Antoni Macierewicz panuje w podkomisji smoleńskiej niepodzielnie. Czytelnicy tygodnika „Sieci” wiedzą, że nawet niektóre umowy z instytucjami międzynarodowymi są skonstruowane tak, że po stronie polskiej partnerem nie jest ani „komisja”, ani „Ministerstwo Obrony Narodowej”, ani nawet „przewodniczący podkomisji”, tylko osobiście Antoni Macierewicz. Gdyby szef MON zdecydował, że chce go odwołać, to ktoś, kto przyszedłby na jego miejsce, nie ma nic do powiedzenia w ważnych kwestiach. Tak zostały skonstruowane umowy.
Nawet dzisiaj, gdy to ciało (ponoć kolegialne) przyjmuje po cichu raport końcowy z pięcioletnich prac - to przewodniczący zostawia sobie do decyzji termin, kiedy ustalenia poda do wiadomości publicznej. Dobrym zwyczajem było, że o wszelkich nowych ustaleniach najpierw dowiadywały się rodziny ofiar. Teraz ta reguła została złamana, przewodniczący pojechał do Polanicy Zdroju z dwugodzinnym wykładem: „Prawda o Smoleńsku polską racją stanu. Prezentacja raportu”.
Nic dziwnego, że rodziny są wzburzone, że czują się - tu cytat - „potraktowani jak szczeniaki i oszukani”. Piszemy o tym wraz z Markiem Pyzą w najnowszym numerze tygodnika „Sieci”. Polecam cały, bardzo ciekawy numer.
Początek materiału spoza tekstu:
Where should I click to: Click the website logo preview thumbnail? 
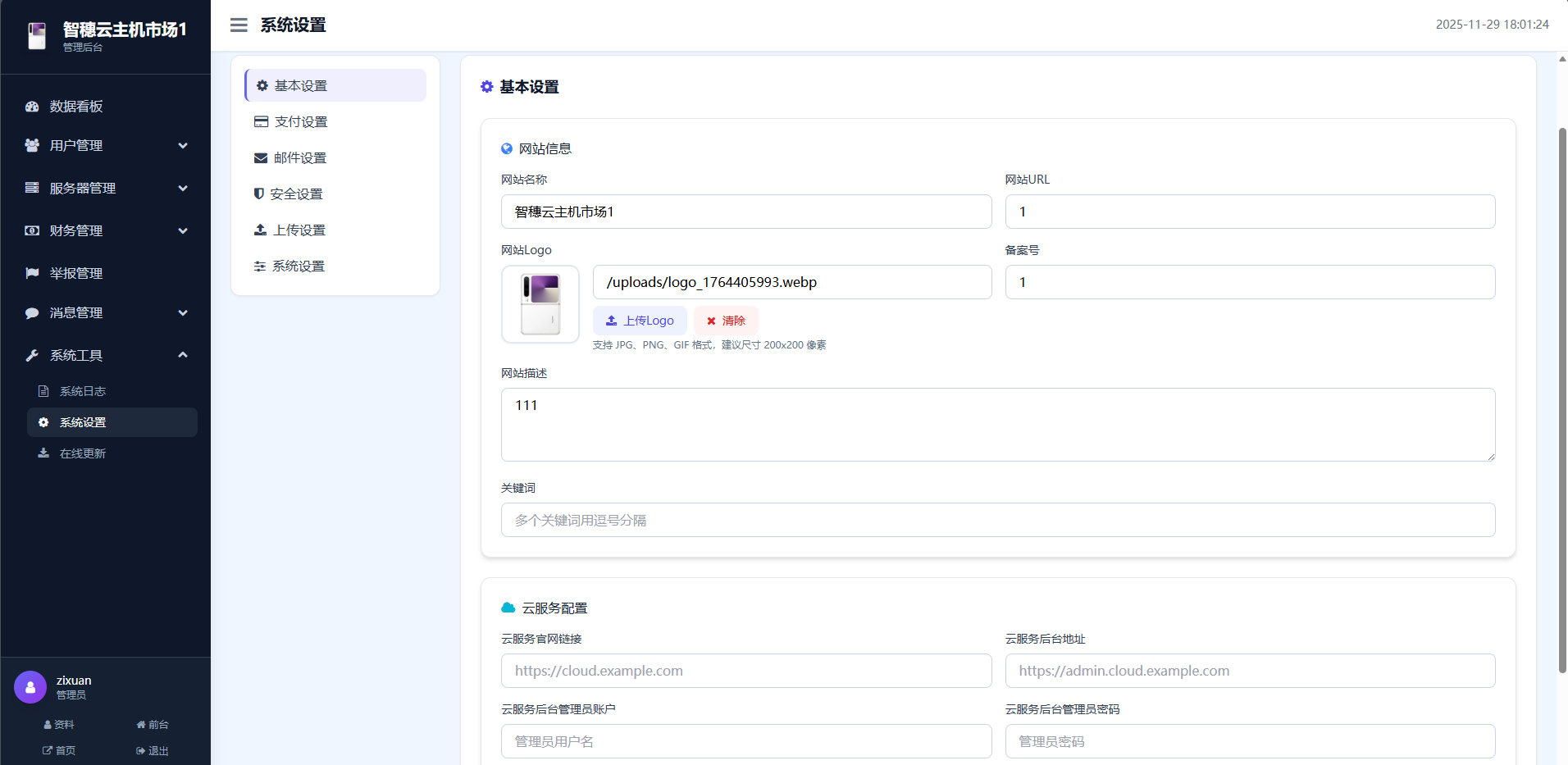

Spotkanie z rodzinami zaplanowano na dzisiejsze popołudnie. Znaczy się, zaplanowało go szefostwo podkomisji. Czy i w jakiej liczbie pojawią się członkowie rodzin, aż sam jestem ciekaw. Zresztą, to pewnie nieistotne, spotkanie się odbędzie, przewodniczący po zapoznaniu rodzin ze szczegółami będzie mógł opublikować raport.
Szkoda, że to wszystko odbywa się w takiej atmosferze. Że raport KOŃCOWY niczego nie kończy, że będzie zapewne potraktowany jak jedno z wielu w międzyczasie wystąpień pana przewodniczącego. A mamy do czynienia z naprawdę ważnym momentem. I zapracowało na niego sporo uczciwych osób. Mało kto zdaje sobie sprawę, że DO TERAZ jedynym oficjalnym dokumentem państwa polskiego podsumowującym wiedzę o katastrofie był raport komisji Jerzego Miller. Teraz to się zmienia. Nareszcie.